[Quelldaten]
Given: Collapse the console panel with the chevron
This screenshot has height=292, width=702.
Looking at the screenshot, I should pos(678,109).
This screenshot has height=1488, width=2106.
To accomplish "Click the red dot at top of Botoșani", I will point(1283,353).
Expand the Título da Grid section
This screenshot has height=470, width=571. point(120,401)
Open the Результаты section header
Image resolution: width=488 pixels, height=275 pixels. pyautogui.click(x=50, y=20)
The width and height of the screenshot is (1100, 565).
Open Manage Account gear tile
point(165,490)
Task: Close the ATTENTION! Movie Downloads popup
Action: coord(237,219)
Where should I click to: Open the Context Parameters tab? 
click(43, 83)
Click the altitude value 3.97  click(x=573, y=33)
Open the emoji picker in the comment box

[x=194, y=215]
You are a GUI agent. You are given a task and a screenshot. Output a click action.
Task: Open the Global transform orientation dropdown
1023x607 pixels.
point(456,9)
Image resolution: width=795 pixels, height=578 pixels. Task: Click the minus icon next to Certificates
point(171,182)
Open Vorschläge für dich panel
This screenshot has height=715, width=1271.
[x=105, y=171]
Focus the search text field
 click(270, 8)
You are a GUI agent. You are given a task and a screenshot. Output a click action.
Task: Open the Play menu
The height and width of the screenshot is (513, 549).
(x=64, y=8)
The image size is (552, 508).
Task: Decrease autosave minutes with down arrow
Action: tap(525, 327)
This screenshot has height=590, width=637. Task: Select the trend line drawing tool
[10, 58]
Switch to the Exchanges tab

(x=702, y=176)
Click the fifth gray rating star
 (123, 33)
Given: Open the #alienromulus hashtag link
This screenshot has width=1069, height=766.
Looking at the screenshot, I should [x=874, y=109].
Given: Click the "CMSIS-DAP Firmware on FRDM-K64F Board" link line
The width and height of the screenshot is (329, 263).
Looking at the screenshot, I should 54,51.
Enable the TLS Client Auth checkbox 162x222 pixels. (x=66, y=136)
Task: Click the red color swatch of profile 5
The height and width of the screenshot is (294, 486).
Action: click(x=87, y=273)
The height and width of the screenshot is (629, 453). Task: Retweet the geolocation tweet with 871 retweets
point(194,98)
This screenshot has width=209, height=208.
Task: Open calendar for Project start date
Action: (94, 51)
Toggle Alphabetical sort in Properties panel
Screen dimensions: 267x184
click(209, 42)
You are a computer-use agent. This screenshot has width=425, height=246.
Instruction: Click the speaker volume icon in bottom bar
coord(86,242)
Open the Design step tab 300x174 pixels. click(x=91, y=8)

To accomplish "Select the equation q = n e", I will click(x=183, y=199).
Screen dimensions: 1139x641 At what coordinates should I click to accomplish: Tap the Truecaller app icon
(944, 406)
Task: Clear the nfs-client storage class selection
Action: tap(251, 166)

> Aufgabenstellung
Schreib alle Zeilen oben Wort für Wort noch einmal ab, ohne etwas zu ändern.

> Antwort
Given: Collapse the console panel with the chevron
This screenshot has height=292, width=702.
Looking at the screenshot, I should pos(678,109).
This screenshot has height=1488, width=2106.
To accomplish "Click the red dot at top of Botoșani", I will point(1283,353).
Expand the Título da Grid section
This screenshot has height=470, width=571. point(120,401)
Open the Результаты section header
Image resolution: width=488 pixels, height=275 pixels. pyautogui.click(x=50, y=20)
The width and height of the screenshot is (1100, 565).
Open Manage Account gear tile
point(165,490)
Task: Close the ATTENTION! Movie Downloads popup
Action: coord(237,219)
Where should I click to: Open the Context Parameters tab? 
click(43, 83)
Click the altitude value 3.97  click(x=573, y=33)
Open the emoji picker in the comment box

[x=194, y=215]
You are a GUI agent. You are given a task and a screenshot. Output a click action.
Task: Open the Global transform orientation dropdown
1023x607 pixels.
point(456,9)
Image resolution: width=795 pixels, height=578 pixels. Task: Click the minus icon next to Certificates
point(171,182)
Open Vorschläge für dich panel
This screenshot has height=715, width=1271.
[x=105, y=171]
Focus the search text field
 click(270, 8)
You are a GUI agent. You are given a task and a screenshot. Output a click action.
Task: Open the Play menu
The height and width of the screenshot is (513, 549).
(x=64, y=8)
The image size is (552, 508).
Task: Decrease autosave minutes with down arrow
Action: tap(525, 327)
This screenshot has height=590, width=637. Task: Select the trend line drawing tool
[10, 58]
Switch to the Exchanges tab

(x=702, y=176)
Click the fifth gray rating star
 (123, 33)
Given: Open the #alienromulus hashtag link
This screenshot has width=1069, height=766.
Looking at the screenshot, I should [x=874, y=109].
Given: Click the "CMSIS-DAP Firmware on FRDM-K64F Board" link line
The width and height of the screenshot is (329, 263).
Looking at the screenshot, I should 54,51.
Enable the TLS Client Auth checkbox 162x222 pixels. (x=66, y=136)
Task: Click the red color swatch of profile 5
The height and width of the screenshot is (294, 486).
Action: click(x=87, y=273)
The height and width of the screenshot is (629, 453). Task: Retweet the geolocation tweet with 871 retweets
point(194,98)
This screenshot has width=209, height=208.
Task: Open calendar for Project start date
Action: (94, 51)
Toggle Alphabetical sort in Properties panel
Screen dimensions: 267x184
click(209, 42)
You are a computer-use agent. This screenshot has width=425, height=246.
Instruction: Click the speaker volume icon in bottom bar
coord(86,242)
Open the Design step tab 300x174 pixels. click(x=91, y=8)

To accomplish "Select the equation q = n e", I will click(x=183, y=199).
Screen dimensions: 1139x641 At what coordinates should I click to accomplish: Tap the Truecaller app icon
(944, 406)
Task: Clear the nfs-client storage class selection
Action: tap(251, 166)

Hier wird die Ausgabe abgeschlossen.